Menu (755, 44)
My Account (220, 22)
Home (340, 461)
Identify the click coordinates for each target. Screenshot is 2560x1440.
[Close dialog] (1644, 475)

# [Your goal]
From the first line to the last, return the data exactly.

# [Answer section]
Menu (755, 44)
My Account (220, 22)
Home (340, 461)
Identify the click coordinates for each target. Screenshot is 2560x1440.
[Close dialog] (1644, 475)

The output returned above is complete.